* _Task goal_
In this exercise, return only the lines that run from the line with "The width and height of the screenshot is (579, 384)." to the end of the entries below, both included. Pictures are not copied.

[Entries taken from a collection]
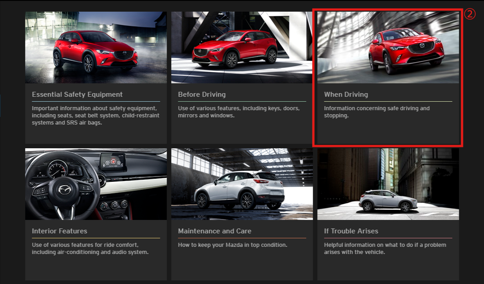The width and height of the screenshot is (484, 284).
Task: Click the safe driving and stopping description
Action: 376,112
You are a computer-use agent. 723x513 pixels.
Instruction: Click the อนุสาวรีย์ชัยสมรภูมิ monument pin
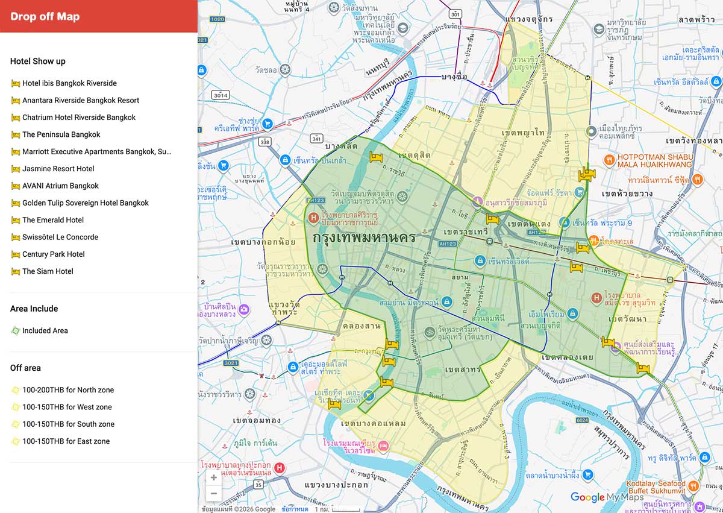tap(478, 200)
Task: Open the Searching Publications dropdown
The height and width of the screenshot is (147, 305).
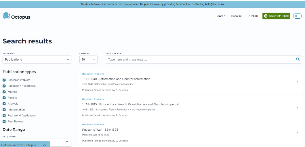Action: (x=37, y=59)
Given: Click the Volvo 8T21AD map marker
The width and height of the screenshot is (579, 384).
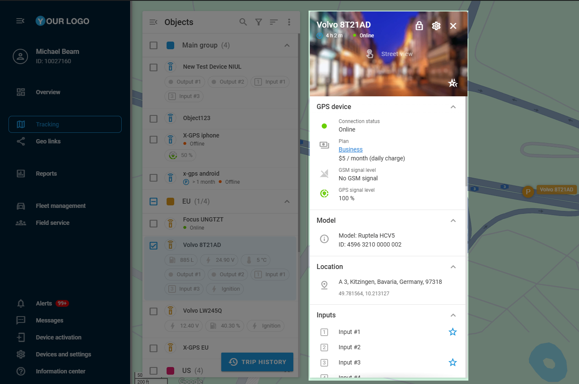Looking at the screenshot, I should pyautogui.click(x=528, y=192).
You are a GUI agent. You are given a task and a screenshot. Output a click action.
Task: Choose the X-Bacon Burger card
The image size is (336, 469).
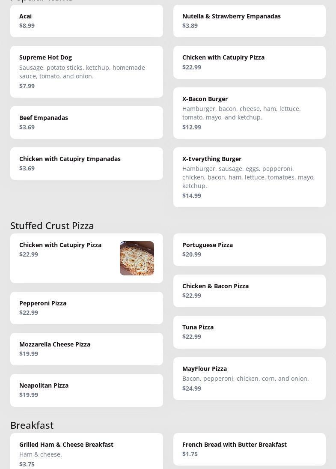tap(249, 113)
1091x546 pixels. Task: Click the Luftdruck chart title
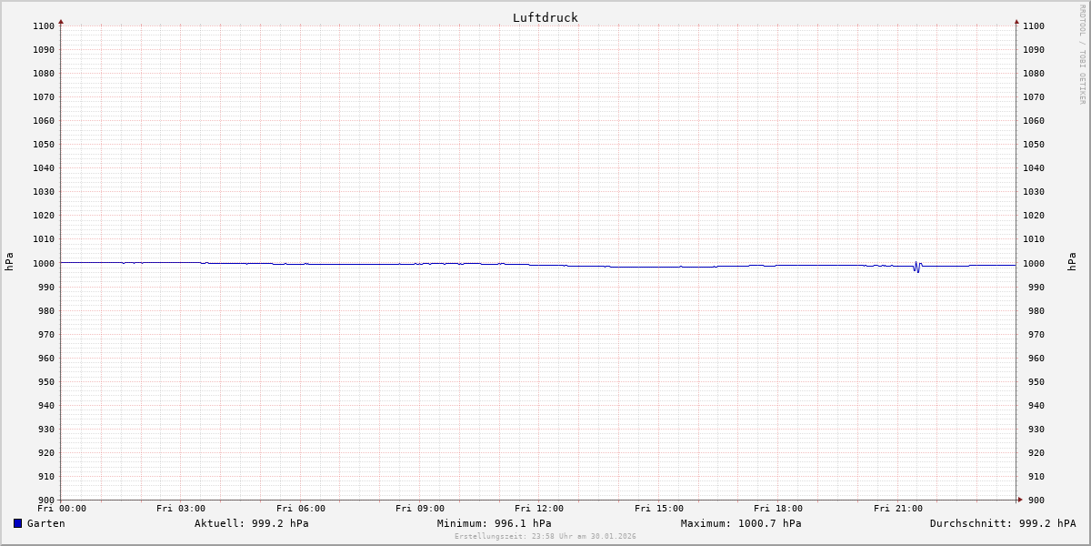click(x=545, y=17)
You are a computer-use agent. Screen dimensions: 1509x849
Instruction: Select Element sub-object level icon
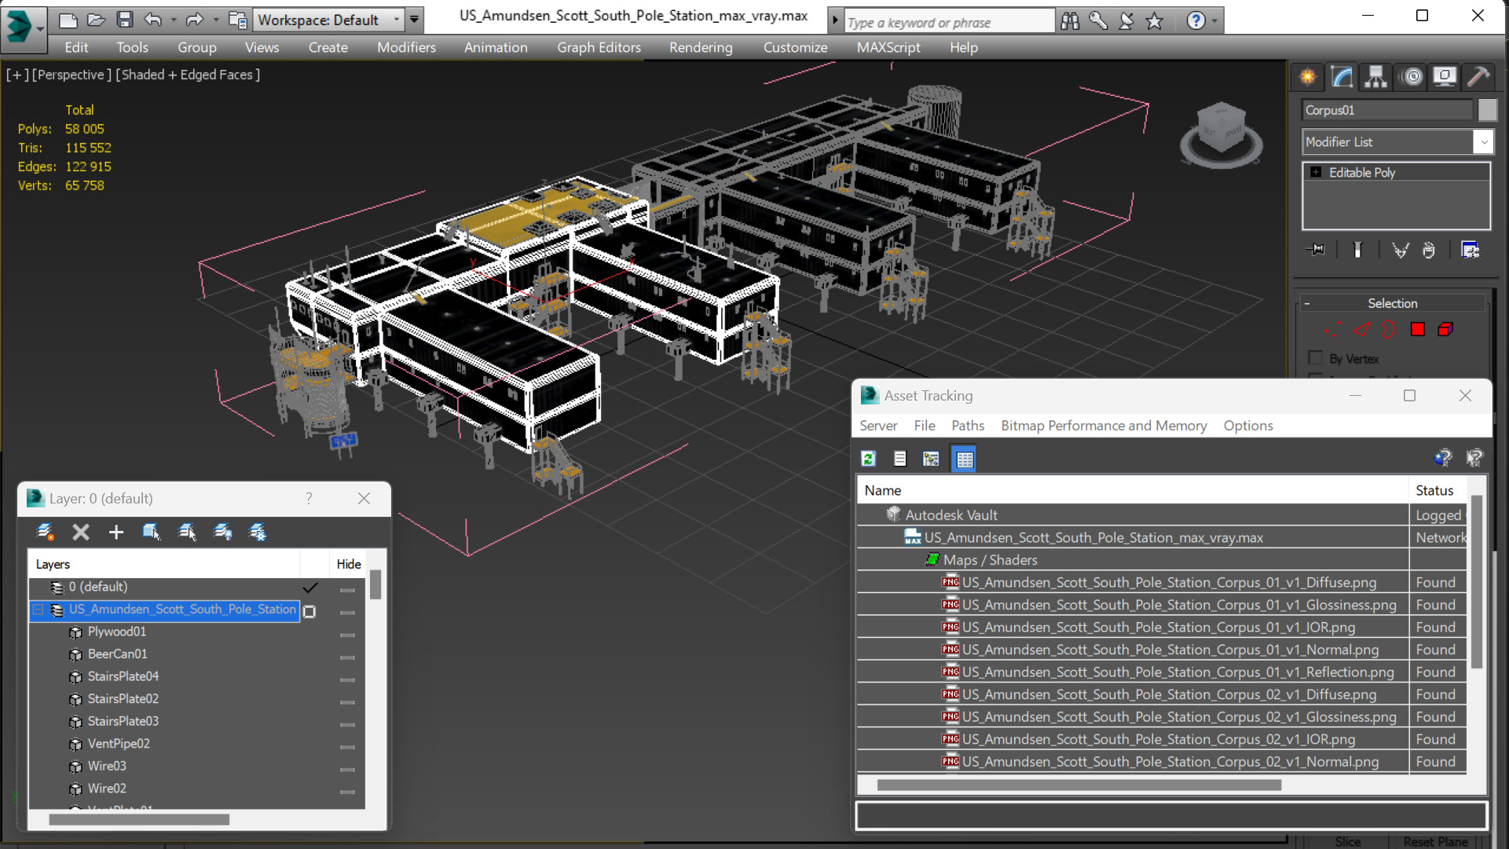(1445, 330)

* _Result of the exercise_
The width and height of the screenshot is (579, 384).
Looking at the screenshot, I should pyautogui.click(x=528, y=192).
You are a GUI agent. You are given a task and a screenshot. Output a click action.
Task: Choose the X-Bacon Burger card
The image size is (336, 469).
tap(249, 113)
1091x546 pixels. Task: Click the Luftdruck chart title
click(x=545, y=17)
You are a computer-use agent. Screen dimensions: 1509x849
Instruction: Select Element sub-object level icon
(1445, 330)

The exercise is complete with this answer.